[WORK ORDER]: Which lines of the entries below run from the one holding "You are a computer-use agent. 1650x821" to the one holding "Given: Click the Core isolation chip icon", inclusive? Set down exactly those lines and no others.

[DATASET RECORDS]:
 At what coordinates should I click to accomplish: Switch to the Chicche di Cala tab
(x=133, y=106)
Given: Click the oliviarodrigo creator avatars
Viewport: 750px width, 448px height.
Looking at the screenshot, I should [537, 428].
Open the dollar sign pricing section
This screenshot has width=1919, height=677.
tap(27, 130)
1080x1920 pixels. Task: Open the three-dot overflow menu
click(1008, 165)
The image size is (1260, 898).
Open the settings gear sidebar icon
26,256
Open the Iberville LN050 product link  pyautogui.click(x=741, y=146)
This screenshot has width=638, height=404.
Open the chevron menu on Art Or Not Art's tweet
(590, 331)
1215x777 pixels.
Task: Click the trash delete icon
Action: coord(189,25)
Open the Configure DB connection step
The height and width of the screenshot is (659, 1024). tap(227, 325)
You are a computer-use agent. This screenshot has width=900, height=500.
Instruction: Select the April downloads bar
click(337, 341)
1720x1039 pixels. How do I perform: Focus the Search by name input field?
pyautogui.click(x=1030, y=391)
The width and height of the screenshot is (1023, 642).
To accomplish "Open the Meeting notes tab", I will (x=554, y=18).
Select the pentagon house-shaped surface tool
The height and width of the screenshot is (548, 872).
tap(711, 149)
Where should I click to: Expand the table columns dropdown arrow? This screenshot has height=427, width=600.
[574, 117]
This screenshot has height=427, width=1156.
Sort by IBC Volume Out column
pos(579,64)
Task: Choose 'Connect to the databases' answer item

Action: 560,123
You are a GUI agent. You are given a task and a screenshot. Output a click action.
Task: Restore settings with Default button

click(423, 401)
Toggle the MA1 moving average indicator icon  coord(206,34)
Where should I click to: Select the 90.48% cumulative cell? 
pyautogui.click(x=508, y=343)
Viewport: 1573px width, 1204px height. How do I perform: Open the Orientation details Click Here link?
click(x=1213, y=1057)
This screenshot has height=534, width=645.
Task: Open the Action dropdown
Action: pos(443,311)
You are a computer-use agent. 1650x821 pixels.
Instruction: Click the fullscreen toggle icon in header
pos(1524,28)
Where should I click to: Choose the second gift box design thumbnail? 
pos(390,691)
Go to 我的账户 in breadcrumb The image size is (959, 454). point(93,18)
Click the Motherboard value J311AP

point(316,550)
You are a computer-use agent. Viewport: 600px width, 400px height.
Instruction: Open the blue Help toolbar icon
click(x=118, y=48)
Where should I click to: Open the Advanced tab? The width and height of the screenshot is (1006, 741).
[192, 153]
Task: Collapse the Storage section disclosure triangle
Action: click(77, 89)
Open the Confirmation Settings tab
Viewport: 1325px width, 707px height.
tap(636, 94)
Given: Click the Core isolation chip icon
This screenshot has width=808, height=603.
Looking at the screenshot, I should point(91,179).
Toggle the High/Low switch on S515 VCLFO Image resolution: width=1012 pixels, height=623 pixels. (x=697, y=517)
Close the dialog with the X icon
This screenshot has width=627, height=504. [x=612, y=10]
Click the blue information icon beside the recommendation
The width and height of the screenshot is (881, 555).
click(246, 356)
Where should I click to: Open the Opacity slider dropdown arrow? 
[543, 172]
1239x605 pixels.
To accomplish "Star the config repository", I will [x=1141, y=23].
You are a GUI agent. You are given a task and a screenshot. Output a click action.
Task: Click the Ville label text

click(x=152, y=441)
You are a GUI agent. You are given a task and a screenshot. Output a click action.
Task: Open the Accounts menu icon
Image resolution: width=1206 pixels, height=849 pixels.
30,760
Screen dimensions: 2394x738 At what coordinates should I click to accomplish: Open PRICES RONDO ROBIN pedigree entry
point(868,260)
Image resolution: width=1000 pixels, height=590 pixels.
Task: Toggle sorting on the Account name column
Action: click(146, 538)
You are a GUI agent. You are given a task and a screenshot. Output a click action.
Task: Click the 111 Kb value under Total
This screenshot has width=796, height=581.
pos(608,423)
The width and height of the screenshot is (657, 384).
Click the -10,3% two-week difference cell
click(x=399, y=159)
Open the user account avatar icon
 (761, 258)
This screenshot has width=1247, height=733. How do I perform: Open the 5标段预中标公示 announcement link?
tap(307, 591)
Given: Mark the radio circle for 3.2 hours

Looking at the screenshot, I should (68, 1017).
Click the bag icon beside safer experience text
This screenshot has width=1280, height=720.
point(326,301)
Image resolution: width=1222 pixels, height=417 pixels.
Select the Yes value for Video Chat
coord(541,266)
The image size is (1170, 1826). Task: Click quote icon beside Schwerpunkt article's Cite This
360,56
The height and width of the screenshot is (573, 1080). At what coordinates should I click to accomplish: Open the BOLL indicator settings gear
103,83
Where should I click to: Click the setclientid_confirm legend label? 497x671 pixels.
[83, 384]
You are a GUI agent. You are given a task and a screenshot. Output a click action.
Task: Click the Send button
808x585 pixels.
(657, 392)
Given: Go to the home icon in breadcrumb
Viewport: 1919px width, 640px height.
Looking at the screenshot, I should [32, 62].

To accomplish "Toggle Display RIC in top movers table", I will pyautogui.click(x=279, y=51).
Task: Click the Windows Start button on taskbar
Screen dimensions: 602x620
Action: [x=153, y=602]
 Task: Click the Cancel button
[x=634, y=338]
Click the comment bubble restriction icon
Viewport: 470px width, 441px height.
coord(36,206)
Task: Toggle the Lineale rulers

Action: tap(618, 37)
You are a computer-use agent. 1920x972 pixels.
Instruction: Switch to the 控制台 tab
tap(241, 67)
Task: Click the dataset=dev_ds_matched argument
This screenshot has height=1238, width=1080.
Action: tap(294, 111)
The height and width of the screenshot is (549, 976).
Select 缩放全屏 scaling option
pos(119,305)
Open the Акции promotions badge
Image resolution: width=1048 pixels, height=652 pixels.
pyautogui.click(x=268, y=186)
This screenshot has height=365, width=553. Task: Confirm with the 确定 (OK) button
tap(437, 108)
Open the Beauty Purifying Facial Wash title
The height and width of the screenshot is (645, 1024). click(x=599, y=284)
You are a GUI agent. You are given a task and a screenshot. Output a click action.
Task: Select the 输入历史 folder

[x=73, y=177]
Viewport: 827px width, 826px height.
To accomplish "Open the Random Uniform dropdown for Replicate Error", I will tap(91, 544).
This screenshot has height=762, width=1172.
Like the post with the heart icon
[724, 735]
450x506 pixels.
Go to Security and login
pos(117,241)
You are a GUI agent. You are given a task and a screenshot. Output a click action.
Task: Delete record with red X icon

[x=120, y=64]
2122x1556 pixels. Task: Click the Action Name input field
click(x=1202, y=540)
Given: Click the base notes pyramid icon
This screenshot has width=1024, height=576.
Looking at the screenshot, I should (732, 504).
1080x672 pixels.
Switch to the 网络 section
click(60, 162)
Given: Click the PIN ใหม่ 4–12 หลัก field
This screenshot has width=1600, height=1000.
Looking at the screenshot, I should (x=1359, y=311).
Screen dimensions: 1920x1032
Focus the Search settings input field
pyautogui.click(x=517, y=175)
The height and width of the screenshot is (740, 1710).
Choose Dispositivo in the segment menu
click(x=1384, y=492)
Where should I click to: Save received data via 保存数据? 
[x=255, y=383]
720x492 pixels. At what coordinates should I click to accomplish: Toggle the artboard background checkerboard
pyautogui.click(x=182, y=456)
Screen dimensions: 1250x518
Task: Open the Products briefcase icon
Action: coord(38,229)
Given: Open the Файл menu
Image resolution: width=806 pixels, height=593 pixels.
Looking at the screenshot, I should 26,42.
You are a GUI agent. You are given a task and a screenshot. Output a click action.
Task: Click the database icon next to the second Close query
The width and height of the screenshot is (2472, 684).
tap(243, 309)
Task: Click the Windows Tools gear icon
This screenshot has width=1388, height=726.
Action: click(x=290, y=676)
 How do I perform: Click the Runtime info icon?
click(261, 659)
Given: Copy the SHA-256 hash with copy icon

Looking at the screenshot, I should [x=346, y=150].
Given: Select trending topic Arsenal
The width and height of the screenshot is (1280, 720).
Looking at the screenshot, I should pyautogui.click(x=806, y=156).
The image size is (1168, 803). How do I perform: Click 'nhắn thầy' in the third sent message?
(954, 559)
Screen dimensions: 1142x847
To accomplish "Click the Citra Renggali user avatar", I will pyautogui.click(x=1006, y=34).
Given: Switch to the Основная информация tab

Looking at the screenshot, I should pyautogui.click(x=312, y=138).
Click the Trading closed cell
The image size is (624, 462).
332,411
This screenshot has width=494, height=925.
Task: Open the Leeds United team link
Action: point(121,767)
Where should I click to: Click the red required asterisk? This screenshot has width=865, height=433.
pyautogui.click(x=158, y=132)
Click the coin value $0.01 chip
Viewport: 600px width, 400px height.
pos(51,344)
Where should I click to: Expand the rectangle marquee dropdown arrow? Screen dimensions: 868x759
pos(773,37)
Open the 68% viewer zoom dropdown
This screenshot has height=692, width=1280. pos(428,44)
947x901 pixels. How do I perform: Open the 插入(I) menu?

[ANSWER SPACE]:
You are a computer-use agent. 1650x821 pixels.
Instruction: Click the fullscreen toggle icon in header
pos(1524,28)
Where should I click to: Choose the second gift box design thumbnail? 
pos(390,691)
Go to 我的账户 in breadcrumb The image size is (959, 454). point(93,18)
Click the Motherboard value J311AP

point(316,550)
You are a computer-use agent. Viewport: 600px width, 400px height.
Instruction: Open the blue Help toolbar icon
click(x=118, y=48)
Where should I click to: Open the Advanced tab? The width and height of the screenshot is (1006, 741).
[192, 153]
Task: Collapse the Storage section disclosure triangle
Action: click(77, 89)
Open the Confirmation Settings tab
Viewport: 1325px width, 707px height.
tap(636, 94)
Given: Click the Core isolation chip icon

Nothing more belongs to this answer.